'Doc fix' still on track despite two weeks to lose steam

Two weeks have passed since the Senate left town without taking action on legislation to permanently repeal Medicare's sustainable growth-rate formula for paying doctors. That left the deal in limbo and disappointed healthcare advocates who thought that a permanent “doc fix” was imminent.

But with Congress set to return on Tuesday, no serious threats to the deal have emerged and the Senate appears poised to end the decade-plus cycle of short-term fixes.

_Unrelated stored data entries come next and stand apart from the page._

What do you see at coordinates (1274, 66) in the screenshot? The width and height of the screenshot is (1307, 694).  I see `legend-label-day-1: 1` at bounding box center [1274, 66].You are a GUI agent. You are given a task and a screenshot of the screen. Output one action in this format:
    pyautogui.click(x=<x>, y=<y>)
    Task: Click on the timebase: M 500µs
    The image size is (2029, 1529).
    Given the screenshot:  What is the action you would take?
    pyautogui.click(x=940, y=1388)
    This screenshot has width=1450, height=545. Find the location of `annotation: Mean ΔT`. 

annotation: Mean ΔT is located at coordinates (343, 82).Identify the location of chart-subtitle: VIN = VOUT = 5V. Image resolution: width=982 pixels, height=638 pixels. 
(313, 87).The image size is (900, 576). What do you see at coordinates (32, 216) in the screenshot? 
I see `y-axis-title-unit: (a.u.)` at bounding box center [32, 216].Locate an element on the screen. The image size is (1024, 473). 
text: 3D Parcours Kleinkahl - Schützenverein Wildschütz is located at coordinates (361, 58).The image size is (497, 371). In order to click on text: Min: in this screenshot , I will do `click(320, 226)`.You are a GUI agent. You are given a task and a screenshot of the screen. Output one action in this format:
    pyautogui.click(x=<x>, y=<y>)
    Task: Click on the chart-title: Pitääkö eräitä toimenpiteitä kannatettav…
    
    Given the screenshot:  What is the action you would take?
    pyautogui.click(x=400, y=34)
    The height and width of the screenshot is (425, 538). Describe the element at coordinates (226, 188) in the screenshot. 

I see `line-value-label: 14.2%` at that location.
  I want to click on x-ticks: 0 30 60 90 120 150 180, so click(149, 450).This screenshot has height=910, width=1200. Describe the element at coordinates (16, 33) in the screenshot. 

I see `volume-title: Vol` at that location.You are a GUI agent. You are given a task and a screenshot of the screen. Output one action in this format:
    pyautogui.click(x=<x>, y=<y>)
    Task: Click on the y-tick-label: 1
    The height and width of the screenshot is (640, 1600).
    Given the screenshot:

“I don't see anything that could actually disrupt the final outcome,” said John Rother, president of the nonpartisan National Coalition on Healthcare and previously a longtime lobbyist for AARP. “I do think that people understand the importance and the desirability of putting an end to this charade.”

The House passed the $200 billion package, which also includes a two-year extension of the Children's Health Insurance Program and $7.2 billion in funding for community health centers, by an overwhelming bipartisan margin. That put pressure on the Senate to act on the deal cooked up behind closed doors by House Speaker John Boehner (R-Ohio) and Minority Leader Nancy Pelosi (D-Calif.).

But the procedural rules of the Senate could still make passage tricky if any member wants to derail the legislation. Despite the overwhelming support in the House, the repeal package remains controversial on both sides of the aisle.